Die bei der Privatisierung beschlossenen Investitionen durch den Käufer wurden offensichtlich nicht festgeschrieben. Die Hellenic Train wird für den Schienenverkehr jährlich mit 50 Millionen Euro vom griechischen Staat bezuschusst. Sämtliche Altschulden der OSE übernahm der griechische Staat.
Das Schienennetz wird von der staatlichen Bahngesellschaft ErgOSE gewartet. Über die Sicherheit und den Betrieb der Eisenbahnen wacht eine unabhängige Behörde, die außer den beiden Direktoren aus Kostengründen nur vier Angestellte hat.
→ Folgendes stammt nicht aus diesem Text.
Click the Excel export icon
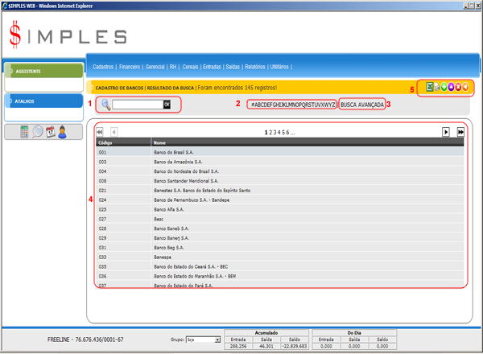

Kompetenzgerangel und chronischer Geldmangel bestimmten den mittlerweile bis auf Weiteres eingestellten Betrieb der Eisenbahnen. Von beantragten 50 Millionen Euro für dringende Wartungen genehmigte die Regierung 2022 nur 25 Millionen Euro.
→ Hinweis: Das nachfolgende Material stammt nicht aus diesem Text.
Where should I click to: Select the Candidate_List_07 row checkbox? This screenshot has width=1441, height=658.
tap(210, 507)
Es ist eine Ironie der Geschichte, dass Premier Kyriakos Mitsotakis am Folgetag nach dem Unglück einen weiteren Teilabschnitt der neuen elektronischen Fahrdienstüberwachung in Thessaloniki einweihen wollte. Die Bilder wollte er im Wahlkampf nutzen. Die bis 2010 funktionierenden älteren elektronischen Verkehrssysteme der Eisenbahnen zerfielen wegen der Sparmaßnahmen der Troika aus EU-Kommission, Europäischer Zentralbank (EZB), Internationalem Währungsfonds (IWF).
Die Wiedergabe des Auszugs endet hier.